» **Your assignment**
Every line in the records below that holds "agent" must be identified and copied.

» **Source material**

---

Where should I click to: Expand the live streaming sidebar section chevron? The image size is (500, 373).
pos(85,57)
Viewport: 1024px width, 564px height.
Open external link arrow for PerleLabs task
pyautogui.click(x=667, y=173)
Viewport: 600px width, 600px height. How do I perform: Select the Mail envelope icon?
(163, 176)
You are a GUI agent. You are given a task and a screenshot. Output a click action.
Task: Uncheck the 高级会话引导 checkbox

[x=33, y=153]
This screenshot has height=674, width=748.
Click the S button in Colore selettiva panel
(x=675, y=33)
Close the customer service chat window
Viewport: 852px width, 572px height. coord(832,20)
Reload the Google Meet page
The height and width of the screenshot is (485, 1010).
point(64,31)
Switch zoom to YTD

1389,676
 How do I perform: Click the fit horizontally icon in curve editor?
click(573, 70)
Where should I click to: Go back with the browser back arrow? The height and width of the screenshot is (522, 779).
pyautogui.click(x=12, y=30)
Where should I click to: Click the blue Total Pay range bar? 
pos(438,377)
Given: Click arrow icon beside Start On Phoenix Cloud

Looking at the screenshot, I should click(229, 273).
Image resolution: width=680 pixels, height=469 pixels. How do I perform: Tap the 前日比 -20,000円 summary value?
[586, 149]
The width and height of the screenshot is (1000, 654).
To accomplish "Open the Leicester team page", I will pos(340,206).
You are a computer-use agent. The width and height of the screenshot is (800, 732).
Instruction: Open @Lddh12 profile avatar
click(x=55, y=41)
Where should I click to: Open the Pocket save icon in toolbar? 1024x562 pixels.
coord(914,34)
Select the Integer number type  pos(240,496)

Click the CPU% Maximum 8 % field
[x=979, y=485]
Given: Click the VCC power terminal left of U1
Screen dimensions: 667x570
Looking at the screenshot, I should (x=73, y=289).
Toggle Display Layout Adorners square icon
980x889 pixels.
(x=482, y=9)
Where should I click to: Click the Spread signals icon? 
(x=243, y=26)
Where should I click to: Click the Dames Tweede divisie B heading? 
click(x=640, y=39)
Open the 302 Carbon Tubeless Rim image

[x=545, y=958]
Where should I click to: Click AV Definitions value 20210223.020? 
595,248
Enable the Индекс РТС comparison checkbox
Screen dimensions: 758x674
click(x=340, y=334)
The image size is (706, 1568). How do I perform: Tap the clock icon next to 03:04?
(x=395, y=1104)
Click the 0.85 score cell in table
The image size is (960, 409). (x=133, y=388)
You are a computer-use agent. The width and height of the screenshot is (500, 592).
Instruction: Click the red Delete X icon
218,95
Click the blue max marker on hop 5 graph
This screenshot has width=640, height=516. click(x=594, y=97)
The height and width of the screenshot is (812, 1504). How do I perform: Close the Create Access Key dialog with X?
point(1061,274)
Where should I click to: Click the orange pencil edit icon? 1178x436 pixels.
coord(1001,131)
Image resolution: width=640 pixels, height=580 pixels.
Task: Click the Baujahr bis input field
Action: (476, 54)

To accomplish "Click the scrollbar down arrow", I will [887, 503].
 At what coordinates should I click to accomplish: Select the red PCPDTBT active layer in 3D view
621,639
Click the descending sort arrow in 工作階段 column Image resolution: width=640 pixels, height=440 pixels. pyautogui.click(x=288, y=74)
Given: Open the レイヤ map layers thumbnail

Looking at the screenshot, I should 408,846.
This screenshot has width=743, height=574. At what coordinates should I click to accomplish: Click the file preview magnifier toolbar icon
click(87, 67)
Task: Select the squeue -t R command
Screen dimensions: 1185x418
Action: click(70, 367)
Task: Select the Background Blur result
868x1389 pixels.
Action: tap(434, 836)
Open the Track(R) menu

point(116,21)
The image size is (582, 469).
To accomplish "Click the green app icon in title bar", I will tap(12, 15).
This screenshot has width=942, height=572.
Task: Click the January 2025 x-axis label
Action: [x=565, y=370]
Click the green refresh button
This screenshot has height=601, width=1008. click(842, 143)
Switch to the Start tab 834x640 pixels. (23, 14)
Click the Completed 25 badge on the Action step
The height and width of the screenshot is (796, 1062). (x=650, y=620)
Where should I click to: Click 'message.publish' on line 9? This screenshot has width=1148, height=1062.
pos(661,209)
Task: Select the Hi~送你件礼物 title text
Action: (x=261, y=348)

---

» **Answer to the exercise**
You are a GUI agent. You are given a task and a screenshot. Output a click action.
You are a computer-use agent. The width and height of the screenshot is (800, 732).
You are a computer-use agent. The width and height of the screenshot is (500, 592).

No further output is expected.